*Record set*.
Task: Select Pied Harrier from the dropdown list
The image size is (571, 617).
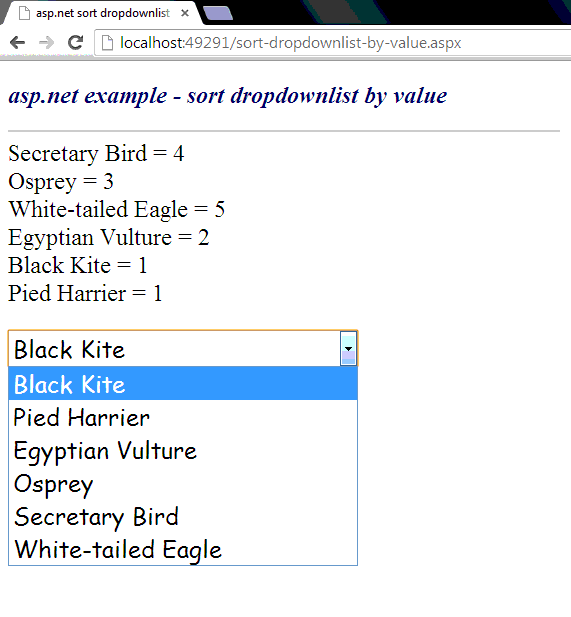Action: click(x=183, y=417)
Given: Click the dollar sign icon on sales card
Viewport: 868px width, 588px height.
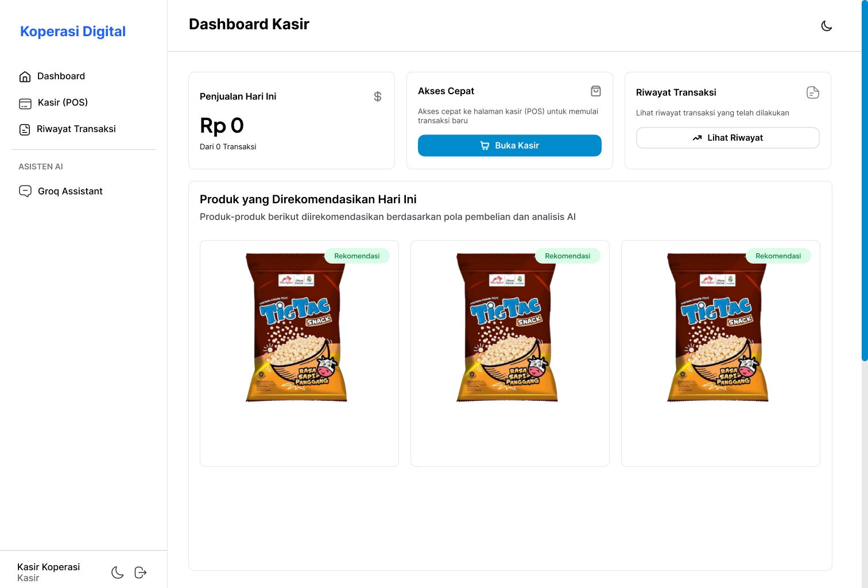Looking at the screenshot, I should click(378, 96).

*Exercise instructions*. Your copy should consist only of the lines from the one containing "The image size is (571, 617)." through the last line of the entries above, reproduced exactly, without pictures.

*Your response*.
The image size is (571, 617).
Action: click(x=183, y=417)
Given: Click the dollar sign icon on sales card
Viewport: 868px width, 588px height.
Looking at the screenshot, I should click(378, 96).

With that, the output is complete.